Not too long ago, I decided to try connecting to HDInsight using SSIS. One of the Integration Services updates for SQL Server 2016 is Hadoop support. This Hadoop support comes via the Hadoop Connection Manager, which allows for two connection methods: WebHCat and WebHDFS. My preference is WebHDFS, but it appears that we cannot use WebHDFS at all with HDInsight. So that leaves WebHCat.
What Is WebHCat?
WebHCat is a web-based REST API for HCatalog, a management layer for dealing with files in HDFS. If you’re looking for configuration settings for WebHCat, you’ll want generally to look for “templeton” in config files, as Templeton was the project name before WebHCat. In Ambari, you can go to the Hive configs and look at webhcat-site.xml for configuration settings. For WebHCat, the default port in HDInsight is 30111, which you should find in the templeton.port configuration setting.
Connect To Port 30111
Now that we know this, it’s as easy as putting your cluster name into the WebHCat host, putting in the Hadoop user account, and hitting the Test Connection button:
And, if you’re following along at home, prepare to wait about 2 minutes and have it fail.

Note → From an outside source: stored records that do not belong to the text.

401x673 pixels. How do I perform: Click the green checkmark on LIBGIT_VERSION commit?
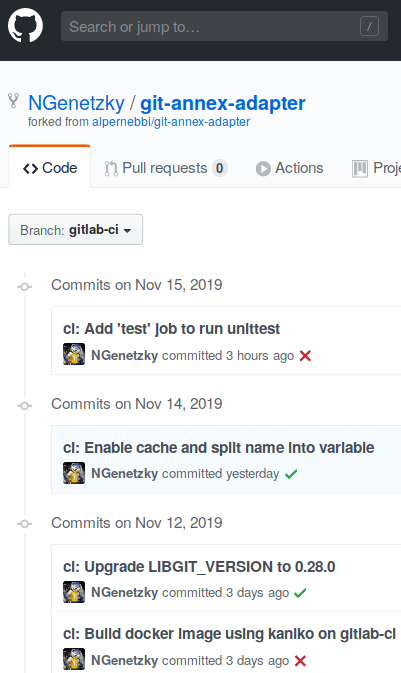pyautogui.click(x=300, y=593)
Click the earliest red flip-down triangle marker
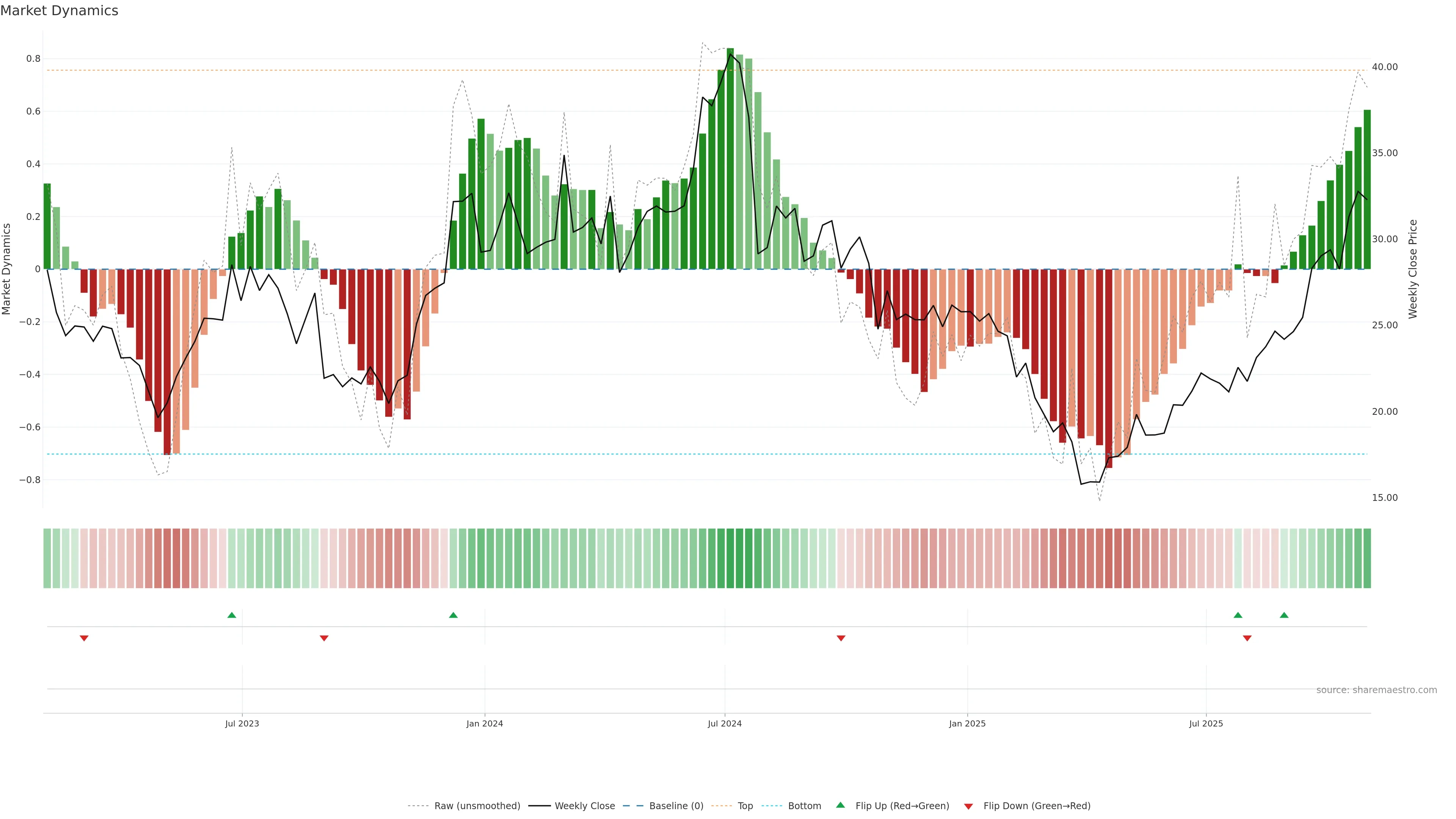 [84, 638]
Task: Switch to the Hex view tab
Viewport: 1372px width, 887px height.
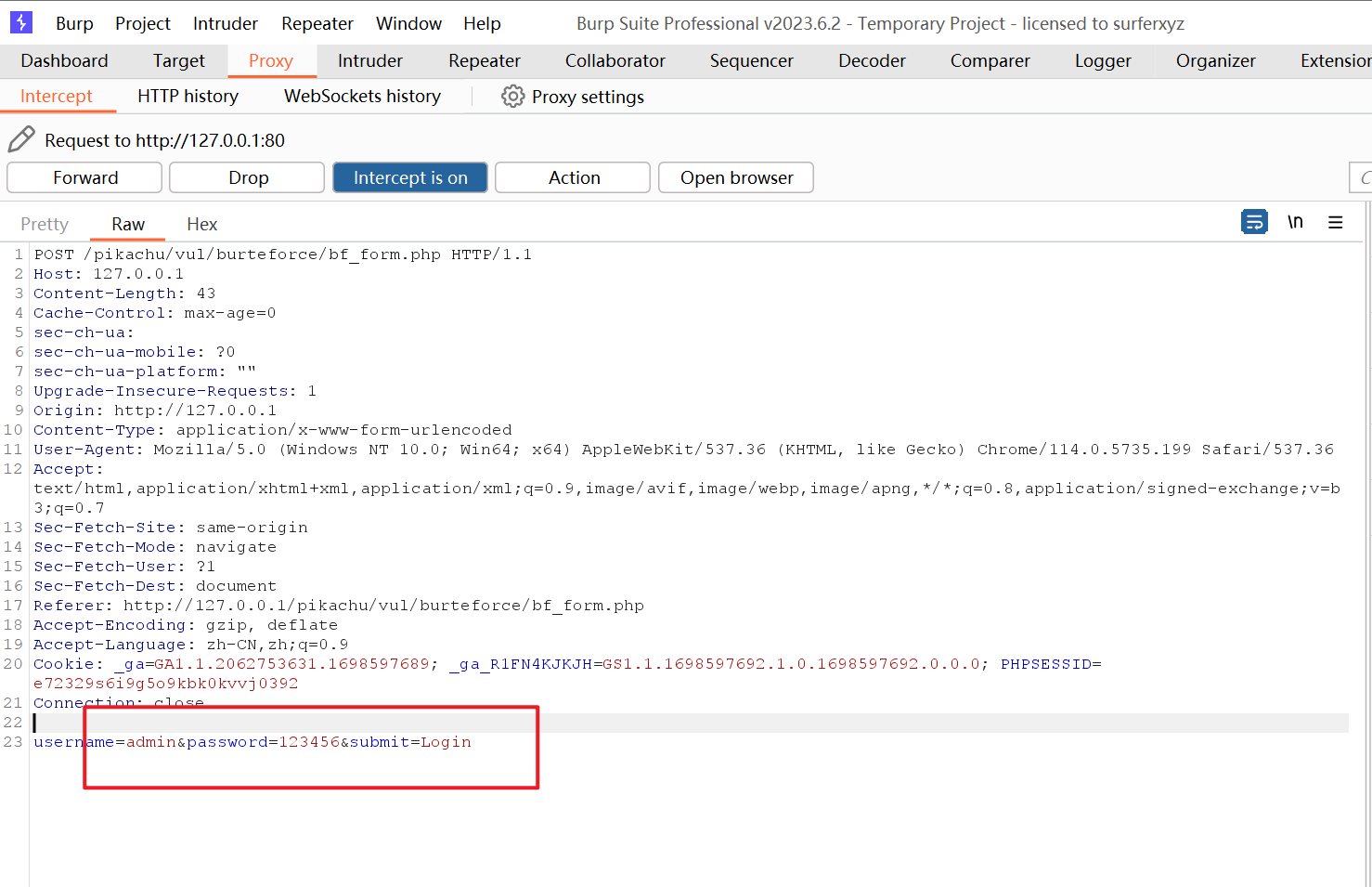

It turns out that HDInsight clusters are accessible through port 443 via URL rewrites, which is pretty cool: you always go through SSL connections, and based on the URL you go to, you’ll get forwarded on to the correct service. In practice, this makes it fairly easy to connect to WebHCat via curl.
Given that we need to connect on port 443 via an HTTPS connect (thus SSL), it seems that we should set the WebHCat port to 443 and turn on HTTPS and we’ll be good:
This also failed to connect when I hit Test Connection, giving me a weird System.AggregateException error at that (though I don’t have a screenshot of it). So what do we do now?
Capture Those Packets!
Wireshark is your friend, assuming that you’re allowed to install it in your environment. Make sure of it first; people have been fired for less…
So let’s fire up a packet capture and see what exactly is happening. I’ve removed any IP addresses or other identifiers, as it’s going out to a public IP, but we can easily see what’s going on here.
The red boxes show me trying to connect directly to port 30111 and we can see why we get errors: we’re sending SYN packets (to try to open a connection) but not receiving an ACK (acknowledgement) packet from the server. After a while, we have a connection timeout. Our HDInsight cluster is not listening to public requests on port 30111.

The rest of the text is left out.